Il y a un lien avec le traumatisme vécu par les Européens. Si l’on veut comprendre le pourquoi du racisme et de la colonisation, on devrait commencer par Dickens. Il décrit la manière dont on a fait des Européens les plus démunis des criminels, simplement parce qu’ils étaient pauvres. On les a envoyés en Australie et au Canada, ou combattre en Inde. Si le racisme persiste, à mon avis, c’est parce que de nombreux Blancs n’ont pas réglé leur propre trauma intergénérationnel. Ce que j’aime dans ce qui se passe aujourd’hui dans diverses communautés autochtones à propos de la décolonisation du design, et je parle ici avec circonspection, c’est que les communautés se sentent assez en sécurité pour dévoiler leur savoir-faire caché.

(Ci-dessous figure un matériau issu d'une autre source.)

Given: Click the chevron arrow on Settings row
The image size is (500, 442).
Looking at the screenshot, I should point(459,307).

Je crois dur comme fer au pouvoir inhérent de nos savoir-faire respectifs, et cela inclut les grands-mères. Elles ont ce pouvoir. Elles font partie du groupe des faiseurs, un groupe dont toutes les réalisations portent la marque de l’histoire, celle des artistes, penseurs et artisans. Je crois aussi que toute création est liée à l’avenir, à ceux qui n’ont pas encore contribué à l’histoire de l’art et du design. Il y a dans mon groupe de faiseurs des gens comme Audre Lorde, je la cite : « On ne démolira jamais la maison du maître avec les outils du maître. » Quand je fabrique quelque chose, je me demande quel est l’outil historique de la Nation Tahltan. Le savoir d’Audre devient partie intégrante de ce nouvel outil, ce qui le rend plus fort. Je dois ensuite rêver pour l’animer. Je ne crois pas qu’Audre dise que nous, Autochtones, Noirs et personnes de couleur, n’avons pas les outils ni les compétences pour les utiliser. Elle dit que certains des outils du maître sont brisés et que nous devons cesser d’être attirés par eux.

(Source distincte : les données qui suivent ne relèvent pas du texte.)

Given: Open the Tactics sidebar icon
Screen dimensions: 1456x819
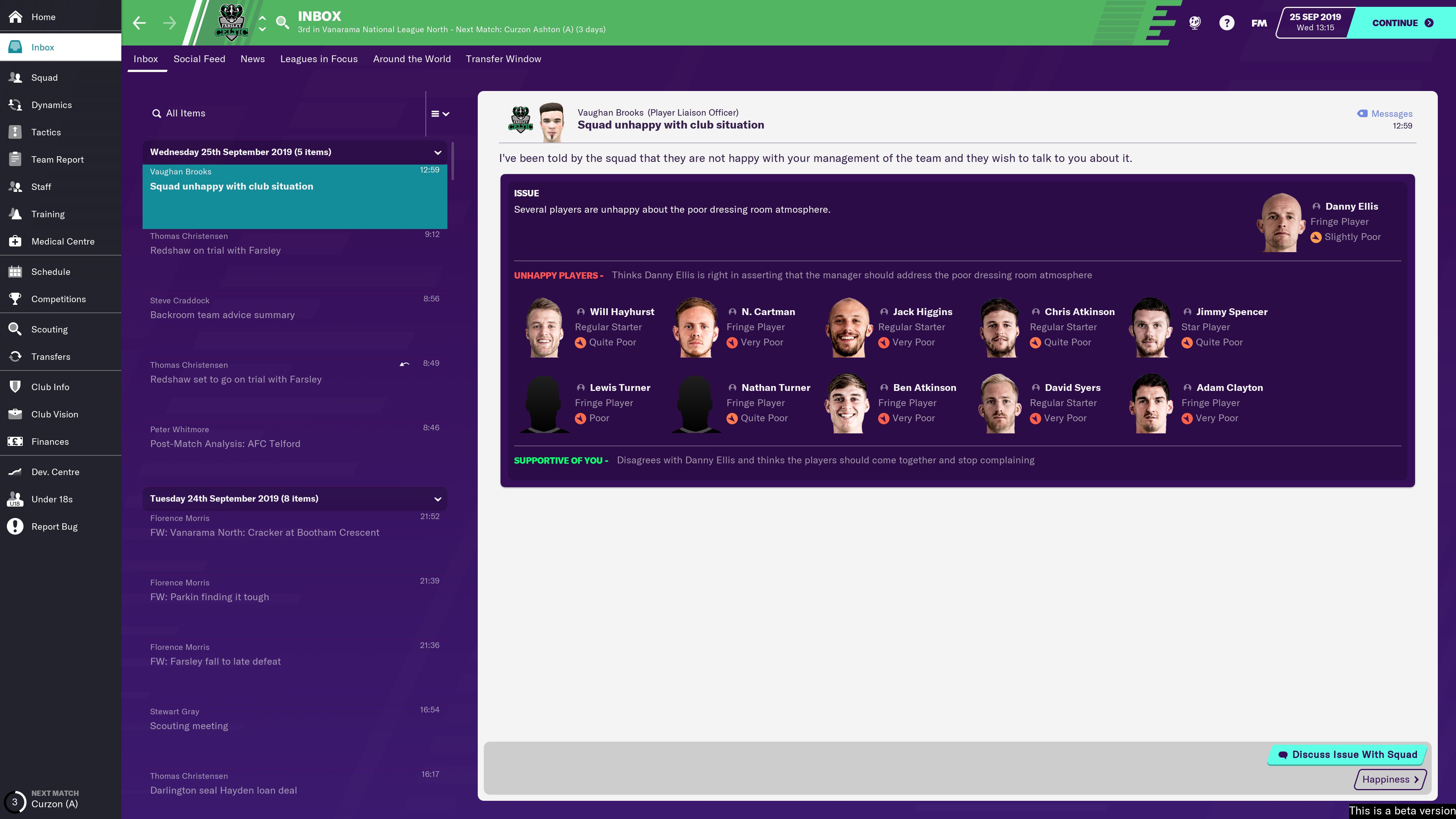Looking at the screenshot, I should click(x=15, y=132).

Il y a quelque chose de très optimiste dans la reconnaissance de toutes les nuances de nos identités, qu’on avait égarées ou dissimulées, et dans leur célébration sans hiérarchie aucune. Dire que ceci est meilleur que cela a fait beaucoup de dégâts par le passé.
C’est plus compliqué pour les Autochtones. Je parle avec ce corps et j’emploie le mot « appropriation », synonyme pour nous parfois de vol pur et simple. Tu viens d’une longue tradition de partage de connaissances. On est tous deux membres d’une communauté. Tu partages avec moi et je partage avec toi en retour pour honorer le cadeau que tu me fais.

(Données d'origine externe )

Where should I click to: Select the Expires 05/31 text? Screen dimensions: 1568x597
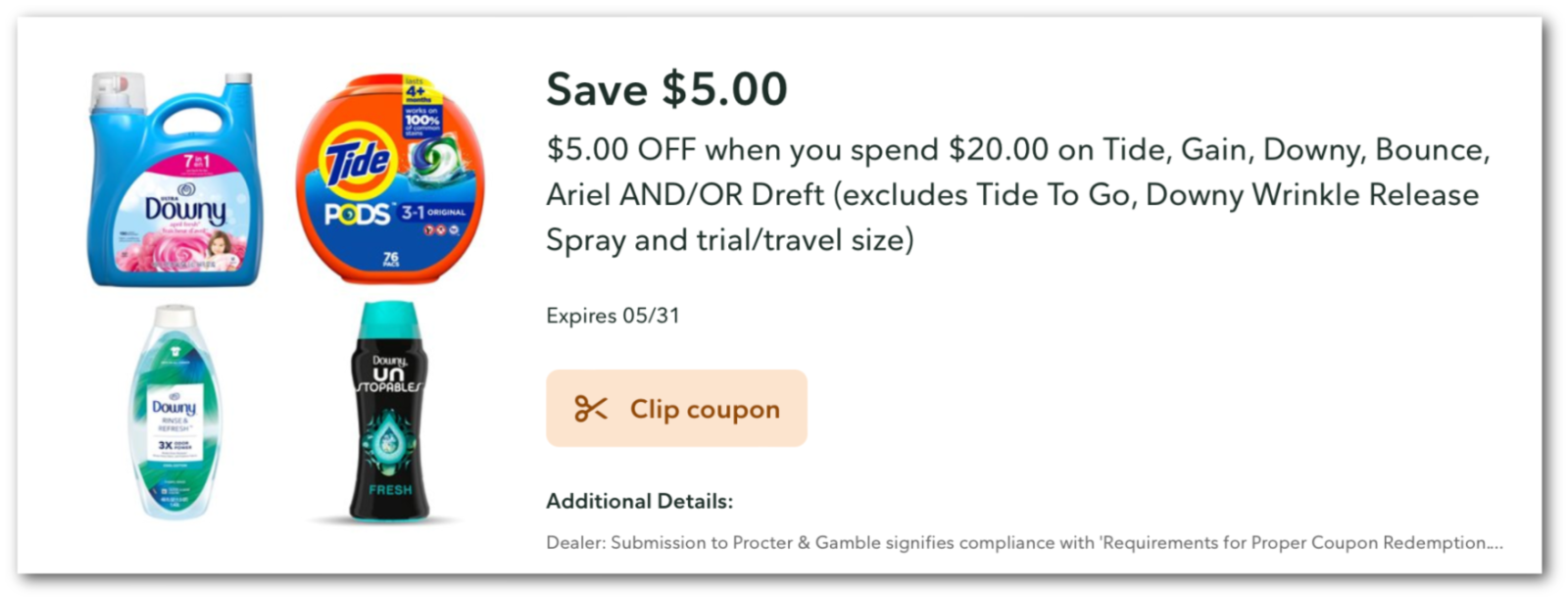tap(612, 315)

C’est là, selon moi, que le problème de l’appropriation et du détournement met un frein à la libre circulation. Ils disent: « Ceci m’appartient et je vais l’exploiter sans dialoguer avec toi. »
Ce qui compte, c’est la manière dont on fait connaissance, avec amour, attention et bienveillance, ce qui fait partie de nos cultures. Et aussi la puissance de cet objet fabriqué avec soin. La priorité était de rassembler et d’échanger des matériaux pour les artistes et artisans, pour qu’ils fabriquent de nouveaux objets pour la communauté. Ces objets et leur partage sont source de joie. Ce bonheur et cet amour du faire est invisible pour quiconque ne décolonise pas son design.
Ce bonheur nous ramène à notre discussion sur la libération du corps. J’ai toujours considéré la joie comme étant l’expression de la liberté suprême et du lien à tout ce qui nous entoure. Penser qu’un objet peut incarner cela, c’est vraiment fort.
Vraiment fort, en effet. Quand on le tient, cet objet mémorise la joie qui parcourt le corps. Tout futur faiseur devrait s’accrocher aux objets fabriqués par ses ancêtres.